_Data for processing:_
☆ ☆ ☆ ☆ ☆ ☆ ☆

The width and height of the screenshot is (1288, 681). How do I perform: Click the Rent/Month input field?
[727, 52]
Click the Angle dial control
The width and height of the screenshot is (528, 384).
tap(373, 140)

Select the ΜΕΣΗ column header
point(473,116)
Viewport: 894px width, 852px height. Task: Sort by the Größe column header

☆ ☆ ☆ ☆ ☆ ☆ ☆

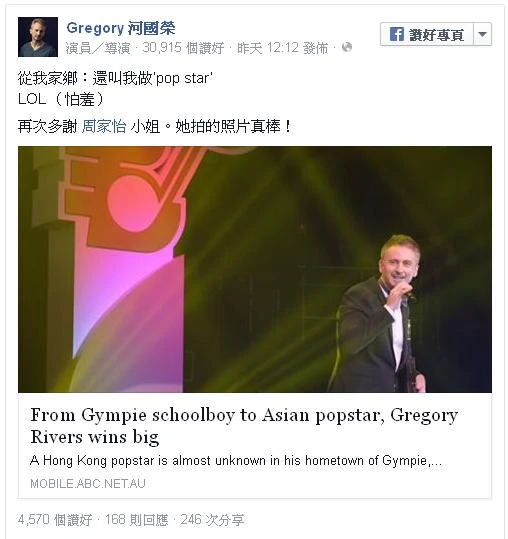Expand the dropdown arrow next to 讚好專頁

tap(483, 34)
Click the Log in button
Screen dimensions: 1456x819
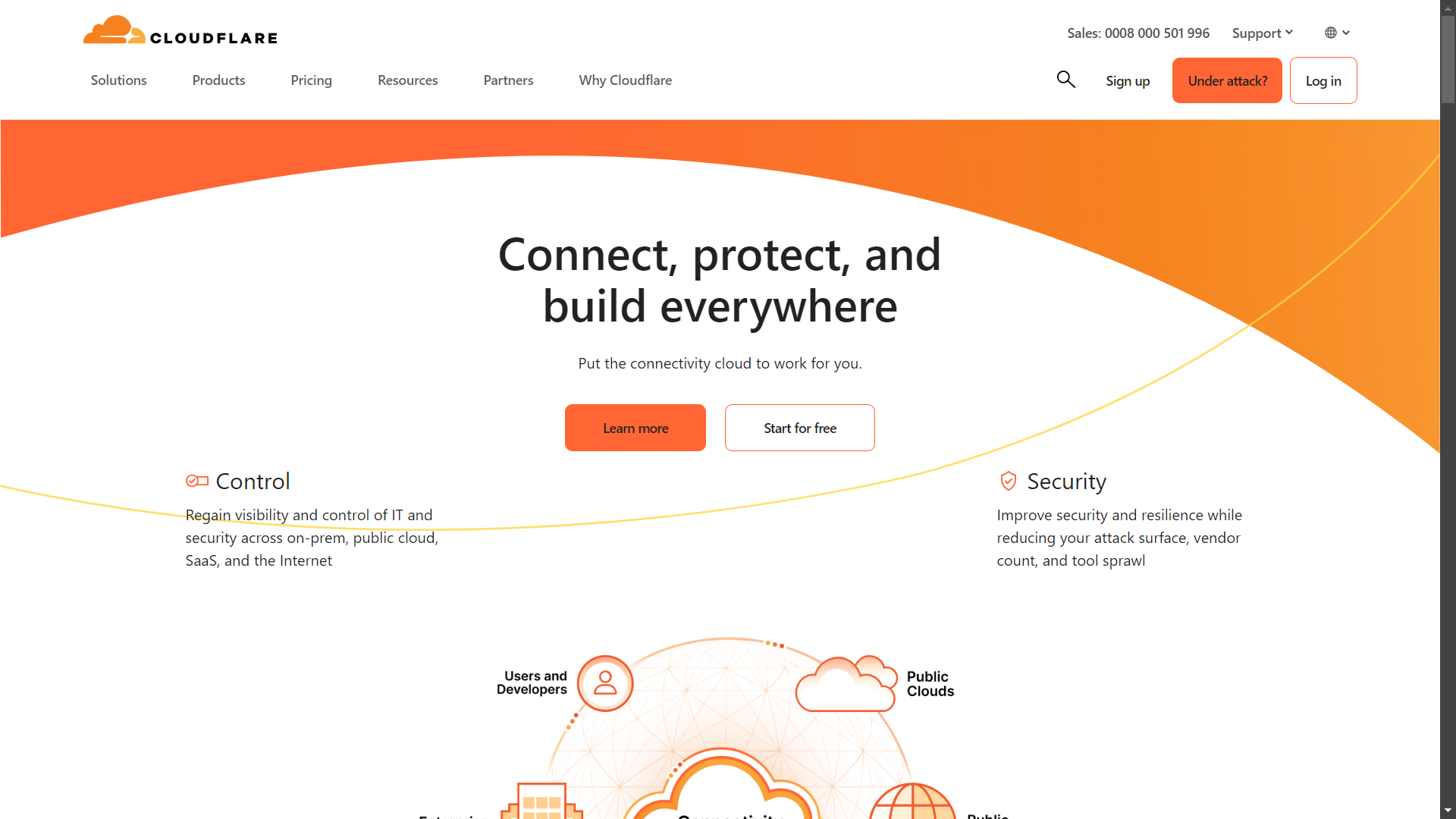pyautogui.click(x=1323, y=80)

☆ ☆ ☆ ☆ ☆ ☆ ☆

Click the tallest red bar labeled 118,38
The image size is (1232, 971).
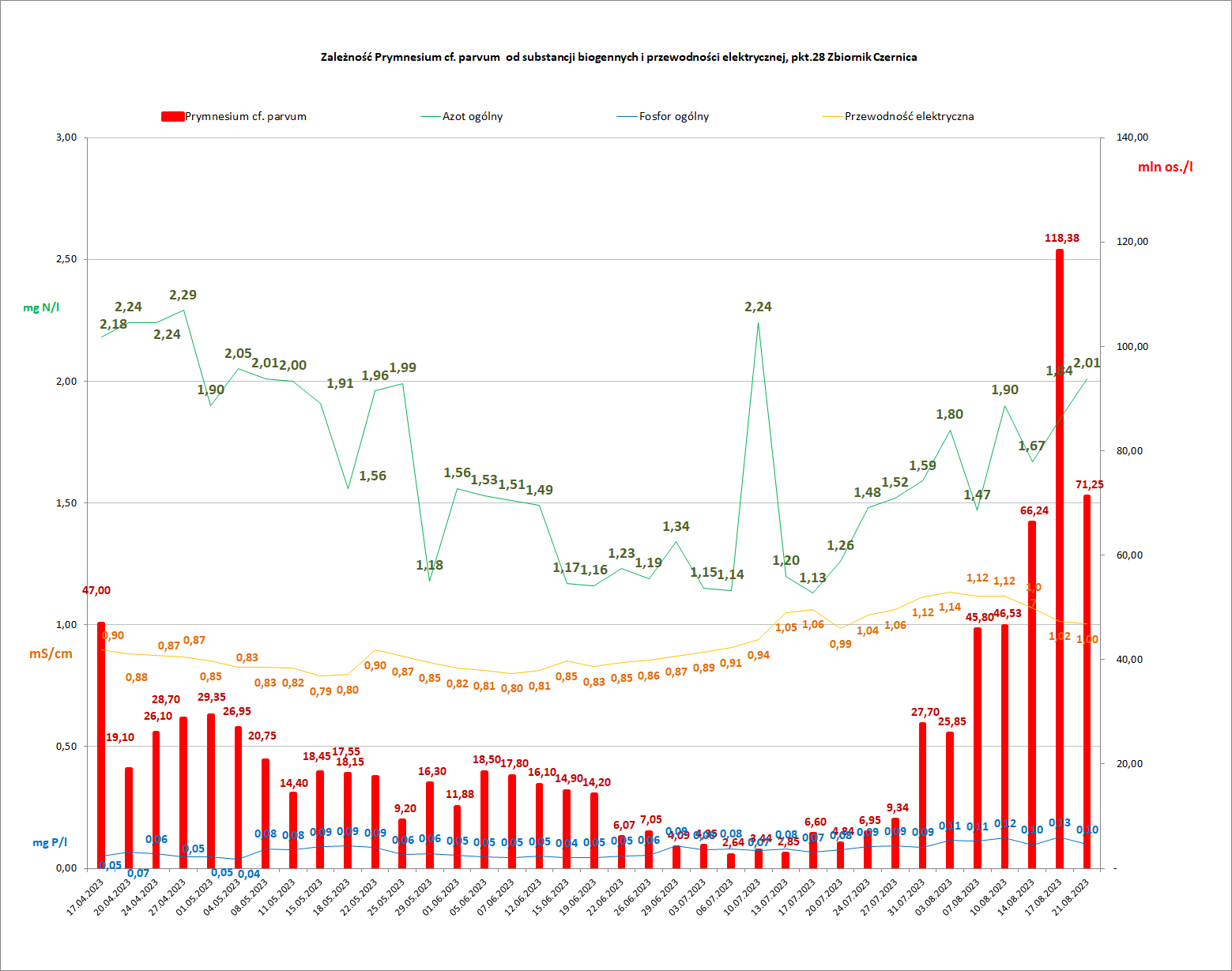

☆ ☆ ☆ ☆ ☆ ☆ ☆

_Your instructions:_ Could you reproduce exactly the lines of the entries above, from the one with "The width and height of the screenshot is (1288, 681)." through the one with "Viewport: 894px width, 852px", and nothing else?

_Written solution:_
The width and height of the screenshot is (1288, 681). How do I perform: Click the Rent/Month input field?
[727, 52]
Click the Angle dial control
The width and height of the screenshot is (528, 384).
tap(373, 140)

Select the ΜΕΣΗ column header
point(473,116)
Viewport: 894px width, 852px height. Task: Sort by the Größe column header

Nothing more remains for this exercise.